### Task directions
Below are the records; locate each line with the word "avatar" and copy it.

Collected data
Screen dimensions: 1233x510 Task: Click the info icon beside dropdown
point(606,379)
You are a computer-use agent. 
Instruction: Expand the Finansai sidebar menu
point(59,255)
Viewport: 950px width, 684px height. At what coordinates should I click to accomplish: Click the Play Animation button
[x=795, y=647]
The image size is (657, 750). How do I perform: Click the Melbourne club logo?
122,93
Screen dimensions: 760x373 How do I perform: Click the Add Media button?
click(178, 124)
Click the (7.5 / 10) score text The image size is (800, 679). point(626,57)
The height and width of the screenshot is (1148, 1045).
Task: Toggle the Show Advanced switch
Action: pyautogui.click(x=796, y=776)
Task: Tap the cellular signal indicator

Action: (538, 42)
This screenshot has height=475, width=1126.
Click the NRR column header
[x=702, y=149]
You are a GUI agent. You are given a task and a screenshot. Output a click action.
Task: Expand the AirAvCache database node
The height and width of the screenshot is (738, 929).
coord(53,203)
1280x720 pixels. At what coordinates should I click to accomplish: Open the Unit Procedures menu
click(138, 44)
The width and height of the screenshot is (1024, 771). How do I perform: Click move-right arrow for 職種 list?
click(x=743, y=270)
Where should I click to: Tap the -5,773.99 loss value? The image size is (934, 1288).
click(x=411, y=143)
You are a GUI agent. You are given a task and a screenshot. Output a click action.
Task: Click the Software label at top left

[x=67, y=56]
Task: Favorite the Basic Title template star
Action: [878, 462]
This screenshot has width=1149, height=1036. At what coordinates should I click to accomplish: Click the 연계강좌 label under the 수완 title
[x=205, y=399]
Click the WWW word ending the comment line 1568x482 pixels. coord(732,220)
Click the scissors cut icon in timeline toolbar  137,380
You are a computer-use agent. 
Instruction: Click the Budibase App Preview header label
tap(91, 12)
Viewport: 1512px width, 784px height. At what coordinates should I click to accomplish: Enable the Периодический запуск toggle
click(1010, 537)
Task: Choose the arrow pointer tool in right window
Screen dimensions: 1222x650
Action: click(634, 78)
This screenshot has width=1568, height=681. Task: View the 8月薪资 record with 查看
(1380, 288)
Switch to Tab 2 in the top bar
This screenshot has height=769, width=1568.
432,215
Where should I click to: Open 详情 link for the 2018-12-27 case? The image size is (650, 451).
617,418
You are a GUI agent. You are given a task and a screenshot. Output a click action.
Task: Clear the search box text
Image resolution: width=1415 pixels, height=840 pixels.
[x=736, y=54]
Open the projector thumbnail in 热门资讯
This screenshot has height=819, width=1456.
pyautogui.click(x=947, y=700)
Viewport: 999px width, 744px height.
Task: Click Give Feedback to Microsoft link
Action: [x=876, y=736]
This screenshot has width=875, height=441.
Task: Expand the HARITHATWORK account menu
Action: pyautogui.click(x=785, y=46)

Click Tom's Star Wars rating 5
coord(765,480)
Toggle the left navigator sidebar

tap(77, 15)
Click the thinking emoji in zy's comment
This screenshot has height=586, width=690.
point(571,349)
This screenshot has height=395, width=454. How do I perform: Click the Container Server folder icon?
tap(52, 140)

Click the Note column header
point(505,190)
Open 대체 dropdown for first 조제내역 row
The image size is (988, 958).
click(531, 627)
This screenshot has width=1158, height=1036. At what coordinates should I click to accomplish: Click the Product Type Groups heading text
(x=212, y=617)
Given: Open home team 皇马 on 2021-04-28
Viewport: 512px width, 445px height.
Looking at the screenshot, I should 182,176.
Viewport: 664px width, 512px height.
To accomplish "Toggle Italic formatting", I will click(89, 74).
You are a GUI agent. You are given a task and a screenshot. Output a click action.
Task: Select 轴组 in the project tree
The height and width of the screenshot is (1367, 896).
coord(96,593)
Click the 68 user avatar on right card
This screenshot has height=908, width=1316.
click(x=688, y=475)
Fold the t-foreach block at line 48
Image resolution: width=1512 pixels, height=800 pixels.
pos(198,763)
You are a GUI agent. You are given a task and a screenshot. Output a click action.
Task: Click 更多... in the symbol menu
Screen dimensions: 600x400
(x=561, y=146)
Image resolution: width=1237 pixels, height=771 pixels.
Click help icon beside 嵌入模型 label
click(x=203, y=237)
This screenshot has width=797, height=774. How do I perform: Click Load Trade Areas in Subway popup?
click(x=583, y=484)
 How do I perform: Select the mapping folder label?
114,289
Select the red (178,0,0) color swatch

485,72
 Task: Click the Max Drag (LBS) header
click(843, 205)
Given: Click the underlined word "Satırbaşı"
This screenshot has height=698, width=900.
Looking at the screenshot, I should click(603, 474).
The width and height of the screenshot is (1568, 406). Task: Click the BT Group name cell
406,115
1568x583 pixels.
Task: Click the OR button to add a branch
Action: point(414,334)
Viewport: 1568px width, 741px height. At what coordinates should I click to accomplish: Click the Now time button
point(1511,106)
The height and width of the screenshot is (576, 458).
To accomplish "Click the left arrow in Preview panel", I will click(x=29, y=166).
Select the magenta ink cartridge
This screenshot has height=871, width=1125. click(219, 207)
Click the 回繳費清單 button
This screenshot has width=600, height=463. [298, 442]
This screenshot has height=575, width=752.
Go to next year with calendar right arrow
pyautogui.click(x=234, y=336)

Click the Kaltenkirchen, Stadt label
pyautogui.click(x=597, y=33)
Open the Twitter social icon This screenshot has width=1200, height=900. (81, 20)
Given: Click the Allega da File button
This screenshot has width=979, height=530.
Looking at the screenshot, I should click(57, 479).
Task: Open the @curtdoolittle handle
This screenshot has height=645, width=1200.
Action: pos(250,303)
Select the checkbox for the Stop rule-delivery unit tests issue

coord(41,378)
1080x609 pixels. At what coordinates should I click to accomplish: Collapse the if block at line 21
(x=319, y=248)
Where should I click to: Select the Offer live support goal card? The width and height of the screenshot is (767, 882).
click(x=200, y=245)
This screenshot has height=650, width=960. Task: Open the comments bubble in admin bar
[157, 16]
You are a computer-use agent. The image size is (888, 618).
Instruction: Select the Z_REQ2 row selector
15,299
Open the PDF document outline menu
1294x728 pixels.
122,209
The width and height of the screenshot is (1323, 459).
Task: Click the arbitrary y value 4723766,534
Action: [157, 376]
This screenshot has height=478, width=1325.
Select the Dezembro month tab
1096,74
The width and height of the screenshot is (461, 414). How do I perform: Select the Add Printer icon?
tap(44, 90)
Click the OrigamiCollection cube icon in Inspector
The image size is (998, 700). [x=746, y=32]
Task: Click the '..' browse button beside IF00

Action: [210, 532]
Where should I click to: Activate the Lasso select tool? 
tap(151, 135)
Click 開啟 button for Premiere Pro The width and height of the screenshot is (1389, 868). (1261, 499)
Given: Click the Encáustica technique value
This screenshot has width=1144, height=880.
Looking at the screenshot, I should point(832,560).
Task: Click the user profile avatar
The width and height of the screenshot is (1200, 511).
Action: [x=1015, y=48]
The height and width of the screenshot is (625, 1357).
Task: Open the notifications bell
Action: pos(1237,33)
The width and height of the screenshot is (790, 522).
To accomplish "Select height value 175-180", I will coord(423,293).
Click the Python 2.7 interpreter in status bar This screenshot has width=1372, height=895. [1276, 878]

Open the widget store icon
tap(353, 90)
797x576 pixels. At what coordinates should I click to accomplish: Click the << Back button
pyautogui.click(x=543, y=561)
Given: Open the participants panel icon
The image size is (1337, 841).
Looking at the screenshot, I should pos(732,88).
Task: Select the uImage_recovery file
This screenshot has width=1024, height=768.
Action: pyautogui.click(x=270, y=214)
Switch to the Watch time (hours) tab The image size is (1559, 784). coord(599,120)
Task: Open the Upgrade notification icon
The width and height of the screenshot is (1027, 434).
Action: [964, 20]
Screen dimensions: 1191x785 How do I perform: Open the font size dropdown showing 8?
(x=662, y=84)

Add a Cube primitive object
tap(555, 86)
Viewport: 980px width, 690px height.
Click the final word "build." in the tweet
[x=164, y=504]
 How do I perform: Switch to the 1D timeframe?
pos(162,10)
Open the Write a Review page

### Response area
Click the 68 user avatar on right card
Task: Click the user profile avatar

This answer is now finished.